• Tournai : Maya, jeune sans-abri, est morte de froid dans la rue...

    Maya est morte, seule, dans la rue ici à Tournai, en Belgique. Maya était sans-abri, elle est décédée d’hypothermie il y a quelques jours. Nous sommes en 2020, dans un pays riche, et Maya est morte dans la rue. De froid. Seule.

    Maya était sans-abri, elle fréquentait le Braséro - Abri de Jour, lieu de chaleur physique et humaine de cette ville, et aussi L’Albatros, le samu social ambulant de la Croix-Rouge qui, entre autres, distribue des repas. Ma très chère amie Danou , à qui j’ai emprunté cette photo, la connaissait bien et lui venait en aide pour des besoins spécifiques (comme elle le fait pour d’autres sans-abris et précarisés). Pouvoir échanger avec tendresse et douceur avec une autre femme est une ressource ô combien précieuse pour une femme sans-abri.

    Je lis des commentaires disant qu’il y a (avait) de la place à Auxilis, l’abri de nuit. Cela sans doute sous-entend qu’elle aurait pu y aller. Mais pour les femmes, ce lieu est difficile. Plus que pour les hommes encore, le sans-abrisme est pour les femmes un cauchemar éveillé.
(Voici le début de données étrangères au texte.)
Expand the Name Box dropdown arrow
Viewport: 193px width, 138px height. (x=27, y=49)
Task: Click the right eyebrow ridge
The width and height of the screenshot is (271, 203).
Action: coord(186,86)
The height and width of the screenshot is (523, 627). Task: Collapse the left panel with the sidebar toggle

Faut-il vraiment le rappeler ? Faut-il encore redire que le sans-abrisme aussi est sexiste, en plus d’être violent ? C’est la double peine pour les femmes sans-toit.

    À quand un lieu spécifique pour les femmes sans-abri ? Et, surtout, à quand des politiques dignes qui auraient à cœur et la longueur de vue sociale de mettre en place ce qui permettrait à des sans-abri de se loger dignement dans un chez-soi, condition indispensable pour repartir dans une nouvelle vie. D’autres pays l’ont compris. Pourquoi pas ici ? Qu’est prête à faire cette Ville pour changer, et pour changer cette situation ? C’est d’une réorientation à 180° dont elle a besoin et non, comme dans un passé récent, de mesures sociales ostracisantes à l’instar de l’arrêté mendicité contre lequel il a fallu que les associations de terrain se mobilisent jusqu’au Conseil d’État pour le faire disparaître.

    Chaque type de société relève de choix et de décisions politiques et révèle les intérêts de ceux qui gouvernent. Ils en sont responsables ; oui, responsables. La covid-19 aurait enfin dû leur apprendre à quel point il est urgent de développer une société du care, du soin, et non une bureaucratie du soin avilissante de papiers, encore moins un marché du soin avilissant de rentabilité et d’ordre comptable. Une société qui prend soin de sa jeunesse, de ses âgé.e.s, des personnes seules, précarisées, sans-emploi, étrangères, sans-toit, porteuses de handicap, exilées, malades, racisées, lgbtq, etc., c’est une société qui a un avenir, parce qu’elle sait prendre soin de chacun.e et apprend à tou.tes à le faire. Toute autre option est mortifère.

    Hommage
    Repose enfin en paix, Maya.
    Je t’embrasse fort, ma Danou
    Respect pour les travailleurs sociaux.